> [Short task A] Can you put the item-finding rows starting at the line containing "How do I perform: Pick the Frauen" and ending at the line containing "click(x=458, y=103)" into a numbered list, with blank lines omitted and no other rows included?

━━━━━━━━━━

Despite its laughably inept mis-en-scene and sub-Herschell Gordon Lewis gore effects, a clever promotional campaign managed to turn this — one of the most tedious features ever committed to celluloid — into one of the biggest controversies in exploitation history.
    Variously advertised as being “The film that could only be made in South America...where life is CHEAP!” and “The bloodiest thing that ever happened in front of a camera!”, the whole thing is of course a big con. Husband and wife tack-meisters Michael and Roberta Findlay took a confused and rather amateur shocker (reportedly described by Ms Findlay herself as “really awful — it made no sense”) and tacked on an ending purporting to show the real-life disembowelling of one of the actresses by the film crew. They released the film without credits and manufactured protests outside the cinemas who stooped low enough to exhibit it in an effort to establish the picture (in the public mind, at any rate) as a bona fide snuff film. An America reeling in the wake of the Manson killings, and awash with rumours of a south-of-the-border snuff film industry was all too prepared to buy it. The con worked and made the Findlays a bundle during a limited run before being hastily withdrawn.
    Controversy aside, the film itself is indeed “really awful”. The ramshackle plot is almost impossible to follow, there is no real action (or acting, for that matter) and as if that wasn’t enough to sink the picture, crucial technical aspects such as the special effects and dubbing demonstrate such breathtaking incompetence that it makes one wonder how the project was ever completed in the first place.
    Michael Findlay met with an untimely death shortly afterwards when he was decapitated in an horrendous accident on top of a New York skyscraper. Roberta Findlay continued working, usually making low-grade porn quickies, but returning to the horror scene in the mid-eighties with such shoddy entries as The Oracle (1985), Lurkers (1988) and Prime Evil (1988).

━━━━━━━━━━

> [Short task B] Can you transcribe word for word the part of the film review starting at "Controversy aside, the" and ending at "Prime Evil (1988)."?

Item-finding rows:
━━━━━━━━━━

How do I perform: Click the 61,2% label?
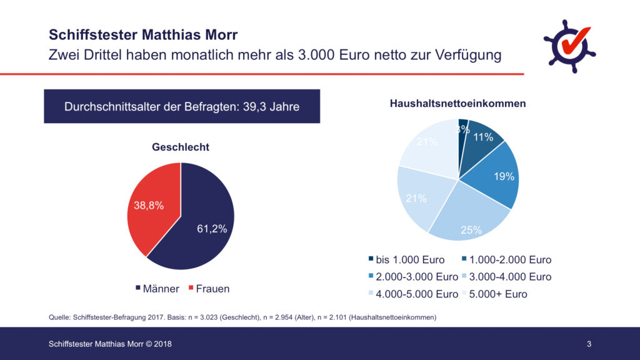click(x=212, y=229)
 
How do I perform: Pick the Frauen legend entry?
click(x=208, y=289)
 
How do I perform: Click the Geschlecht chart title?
click(x=181, y=148)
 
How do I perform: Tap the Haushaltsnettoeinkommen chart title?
click(x=458, y=103)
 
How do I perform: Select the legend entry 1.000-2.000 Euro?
click(x=506, y=259)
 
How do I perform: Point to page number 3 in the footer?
click(x=589, y=344)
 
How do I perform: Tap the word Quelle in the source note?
click(x=60, y=318)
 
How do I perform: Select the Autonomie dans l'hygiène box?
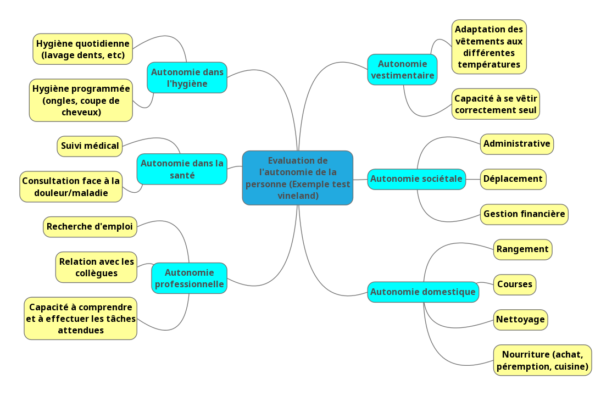point(187,77)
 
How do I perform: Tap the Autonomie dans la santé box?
point(182,169)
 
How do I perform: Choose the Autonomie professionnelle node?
point(189,278)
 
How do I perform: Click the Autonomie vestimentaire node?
point(402,69)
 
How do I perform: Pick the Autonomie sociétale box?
point(416,179)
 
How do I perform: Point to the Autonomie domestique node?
point(422,292)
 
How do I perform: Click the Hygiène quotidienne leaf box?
point(82,49)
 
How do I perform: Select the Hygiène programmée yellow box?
point(81,100)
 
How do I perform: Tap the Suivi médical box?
point(90,146)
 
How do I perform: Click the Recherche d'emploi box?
point(90,226)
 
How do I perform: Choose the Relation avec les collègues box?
point(96,267)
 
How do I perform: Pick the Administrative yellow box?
point(516,144)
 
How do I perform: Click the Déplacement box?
point(513,179)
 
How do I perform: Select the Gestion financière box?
point(524,214)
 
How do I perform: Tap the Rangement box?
point(522,249)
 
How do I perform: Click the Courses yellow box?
point(515,285)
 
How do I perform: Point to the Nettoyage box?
point(520,320)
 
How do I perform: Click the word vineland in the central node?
point(297,196)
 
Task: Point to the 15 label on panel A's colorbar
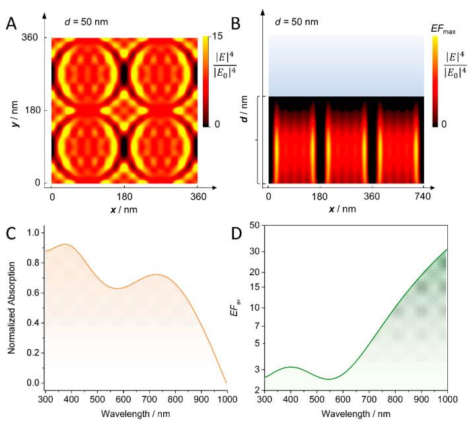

━━━━━━━━━━

> [Full solution A]
1. How do I perform: Pick the Frauen legend entry?
2. click(x=208, y=289)
3. How do I perform: Click the Geschlecht chart title?
4. click(x=181, y=148)
5. How do I perform: Tap the Haushaltsnettoeinkommen chart title?
6. click(x=458, y=103)

> [Full solution B]
Controversy aside, the film itself is indeed “really awful”. The ramshackle plot is almost impossible to follow, there is no real action (or acting, for that matter) and as if that wasn’t enough to sink the picture, crucial technical aspects such as the special effects and dubbing demonstrate such breathtaking incompetence that it makes one wonder how the project was ever completed in the first place.
    Michael Findlay met with an untimely death shortly afterwards when he was decapitated in an horrendous accident on top of a New York skyscraper. Roberta Findlay continued working, usually making low-grade porn quickies, but returning to the horror scene in the mid-eighties with such shoddy entries as The Oracle (1985), Lurkers (1988) and Prime Evil (1988).